■ **How to complete this task**: Among the entries below, how many lines include "Identify"? Give the number alone.

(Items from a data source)
********************
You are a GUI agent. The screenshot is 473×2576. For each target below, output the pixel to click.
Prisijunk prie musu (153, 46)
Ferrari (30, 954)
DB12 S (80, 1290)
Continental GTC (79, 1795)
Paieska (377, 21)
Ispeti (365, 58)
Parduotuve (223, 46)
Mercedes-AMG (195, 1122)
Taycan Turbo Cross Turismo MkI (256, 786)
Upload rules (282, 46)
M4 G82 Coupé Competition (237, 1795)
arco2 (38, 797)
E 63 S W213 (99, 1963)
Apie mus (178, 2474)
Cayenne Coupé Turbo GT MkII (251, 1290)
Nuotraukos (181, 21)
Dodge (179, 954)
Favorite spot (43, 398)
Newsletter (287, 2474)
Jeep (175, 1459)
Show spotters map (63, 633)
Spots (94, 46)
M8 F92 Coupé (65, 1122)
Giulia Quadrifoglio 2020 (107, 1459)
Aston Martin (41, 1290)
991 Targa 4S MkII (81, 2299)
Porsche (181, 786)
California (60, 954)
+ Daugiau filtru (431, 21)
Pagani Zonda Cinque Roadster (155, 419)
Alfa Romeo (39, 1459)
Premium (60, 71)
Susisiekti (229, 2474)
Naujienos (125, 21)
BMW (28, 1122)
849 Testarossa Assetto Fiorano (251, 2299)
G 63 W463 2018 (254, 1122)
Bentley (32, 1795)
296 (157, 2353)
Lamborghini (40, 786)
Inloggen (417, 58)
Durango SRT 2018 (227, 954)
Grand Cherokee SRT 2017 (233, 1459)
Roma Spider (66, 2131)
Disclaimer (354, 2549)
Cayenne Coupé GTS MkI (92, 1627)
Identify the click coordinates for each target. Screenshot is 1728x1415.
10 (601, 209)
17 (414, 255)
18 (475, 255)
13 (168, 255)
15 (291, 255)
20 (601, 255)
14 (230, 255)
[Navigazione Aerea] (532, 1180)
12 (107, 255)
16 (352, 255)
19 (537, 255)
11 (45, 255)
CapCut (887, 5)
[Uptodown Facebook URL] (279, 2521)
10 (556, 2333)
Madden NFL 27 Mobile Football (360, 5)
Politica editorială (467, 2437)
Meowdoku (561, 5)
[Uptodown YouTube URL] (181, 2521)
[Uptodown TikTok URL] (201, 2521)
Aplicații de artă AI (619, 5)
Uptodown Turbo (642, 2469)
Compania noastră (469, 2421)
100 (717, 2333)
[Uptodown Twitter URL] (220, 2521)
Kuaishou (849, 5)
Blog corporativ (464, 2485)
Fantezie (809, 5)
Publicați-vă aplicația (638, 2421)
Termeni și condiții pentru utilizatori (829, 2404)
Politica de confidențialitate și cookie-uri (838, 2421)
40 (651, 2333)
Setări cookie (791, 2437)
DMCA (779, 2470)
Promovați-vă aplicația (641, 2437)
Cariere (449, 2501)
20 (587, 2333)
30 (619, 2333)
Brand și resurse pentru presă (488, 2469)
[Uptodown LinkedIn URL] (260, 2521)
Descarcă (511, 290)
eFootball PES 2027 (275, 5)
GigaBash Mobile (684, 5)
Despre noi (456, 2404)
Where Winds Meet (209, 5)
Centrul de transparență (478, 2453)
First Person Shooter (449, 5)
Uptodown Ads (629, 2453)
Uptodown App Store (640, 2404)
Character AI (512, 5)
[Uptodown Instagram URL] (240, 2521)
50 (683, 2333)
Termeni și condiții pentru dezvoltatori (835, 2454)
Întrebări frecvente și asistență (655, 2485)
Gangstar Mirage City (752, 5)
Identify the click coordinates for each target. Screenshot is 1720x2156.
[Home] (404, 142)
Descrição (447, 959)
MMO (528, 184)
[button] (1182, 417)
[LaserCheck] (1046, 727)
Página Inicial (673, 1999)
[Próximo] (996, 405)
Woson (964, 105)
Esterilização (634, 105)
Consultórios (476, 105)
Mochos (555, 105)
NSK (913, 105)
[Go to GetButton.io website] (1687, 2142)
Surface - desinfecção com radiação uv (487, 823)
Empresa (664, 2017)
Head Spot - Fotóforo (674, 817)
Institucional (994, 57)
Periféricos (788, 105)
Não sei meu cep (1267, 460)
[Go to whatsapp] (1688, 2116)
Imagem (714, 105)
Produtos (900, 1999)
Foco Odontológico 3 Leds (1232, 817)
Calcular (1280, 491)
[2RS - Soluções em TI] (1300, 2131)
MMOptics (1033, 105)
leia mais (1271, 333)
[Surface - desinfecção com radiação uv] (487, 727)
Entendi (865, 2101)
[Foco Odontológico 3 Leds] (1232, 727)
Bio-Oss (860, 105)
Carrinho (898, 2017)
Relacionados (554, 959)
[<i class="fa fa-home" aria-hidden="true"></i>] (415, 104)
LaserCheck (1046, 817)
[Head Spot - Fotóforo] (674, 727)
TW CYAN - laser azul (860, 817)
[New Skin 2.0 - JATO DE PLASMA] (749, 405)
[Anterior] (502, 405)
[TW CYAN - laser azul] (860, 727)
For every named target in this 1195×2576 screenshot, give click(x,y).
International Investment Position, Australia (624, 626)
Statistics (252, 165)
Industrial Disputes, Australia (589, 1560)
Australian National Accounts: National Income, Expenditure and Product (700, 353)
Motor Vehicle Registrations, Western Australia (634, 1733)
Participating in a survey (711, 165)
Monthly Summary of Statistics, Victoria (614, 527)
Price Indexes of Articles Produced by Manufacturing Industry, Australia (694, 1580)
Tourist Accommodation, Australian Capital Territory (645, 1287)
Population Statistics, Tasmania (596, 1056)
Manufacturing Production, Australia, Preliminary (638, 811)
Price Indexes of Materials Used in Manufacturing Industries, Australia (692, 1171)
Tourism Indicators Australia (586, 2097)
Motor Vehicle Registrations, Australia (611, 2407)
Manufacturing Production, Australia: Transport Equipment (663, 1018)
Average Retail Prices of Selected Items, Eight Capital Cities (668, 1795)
********************
■ **Answer space**: 2